The historical analysis traces how a human Jewish teacher claiming to be the Messiah became the dying-rising God-human savior of humanity. In the book, Wilson advances “the Jesus Cover-Up” hypothesis, contending that the theology of Paul covered the teachings of Jesus and those of his first followers, the Jesus Movement led by Jesus’ brother James. Wilson shows in detail how Paul’s theology differs from them in terms of origin, teaching and practice.

Having claimed that Paul’s religion differs from that of Jesus and his first followers, Wilson argues that the covering up takes place within the Book of Acts. In this late first-century writing, Paul’s non-Torah-observant movement becomes grafted on to a Torah-observant one, the so-called Council of Jerusalem being an important step in this development.
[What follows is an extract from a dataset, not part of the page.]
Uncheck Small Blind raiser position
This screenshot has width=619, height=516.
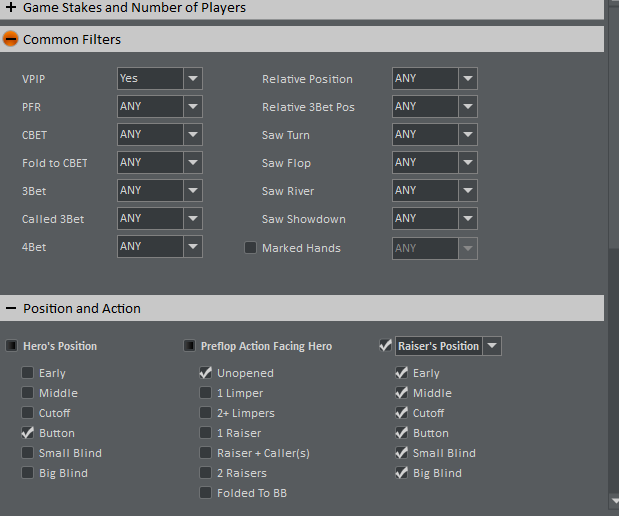coord(401,453)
Thus a new model of Christian origins is proposed, that Paul's was a separate religion, with different beliefs and practices than those of Jesus' first followers. This new religion, one with a different origin, becomes attached to the one that first emanated from Jesus. Thus a Jewish religion focused on the Kingdom of God and the messianic era is transformed into a Gentile one that worships a dying-rising saviour God-human. The shift involves moving the focus from the message to the messenger.

Wilson also notes that the Book of Acts represents an influential work of historical revisionism, noting that it is the one work of the Bible that we can compare to something else to judge accuracy. In this case, we can compare what Paul says about himself with what the unknown author of the Book of Acts says about him. The former represents the Paul of history, the latter the mythologized Paul. The discrepancies between the two are significant as the author of Acts tries to downplay the enmity that existed between Paul and James.

The book also traces the evolution of Christian appropriation of Jewish symbols and beliefs as well as the rise of Christian anti-semitism.

How Jesus Became Christian was shortlisted for the Cundill Prize in History. In 2009 the book received the Tanenbaum Award in History at the Canadian Jewish Book Awards.